This is innumeracy masquerading as accountability.

$1.4 billion out of $269 billion—a 0.5% error rate—going to people it shouldn’t have really isn’t that big a deal for money that had to get out the door immediately. https://www.washingtonpost.com/us-policy/2020/06/25/irs-stimulus-checks-dead-people-gao/
Why do some newspapers love stories about things like dead people getting checks? Because it lets them look they're holding power accountable without being ideological.

Everyone, after all, can agree that dead people shouldn't be getting money...
The question, though, is how big a problem this really is. Readers need context. Dollar figures don't give it, since any level of waste in a $20 trillion economy is going to sound huge compared to a single family's income.

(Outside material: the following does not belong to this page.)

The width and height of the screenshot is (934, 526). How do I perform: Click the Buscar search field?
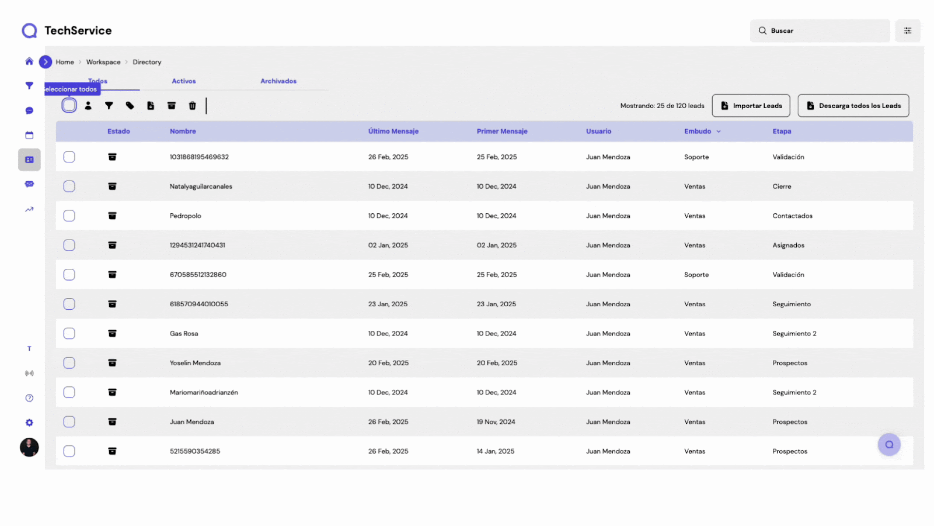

Take this front-page story from 2013 about Social Security paying out $133 million to dead people over the previous few years. That sounds bad until you realize, as @DeanBaker13 pointed out, that this meant just 0.006% of its benefits went to dead people. https://cepr.net/social-security-paid-out-0006-percent-of-benefits-to-dead-people/
The real point is that these kind of stories actually *aren't* non-ideological. If you breathlessly report that a 99.994% success rate means that the government is stupidly wasting your money, you're playing into anti-government talking points while also misinforming readers.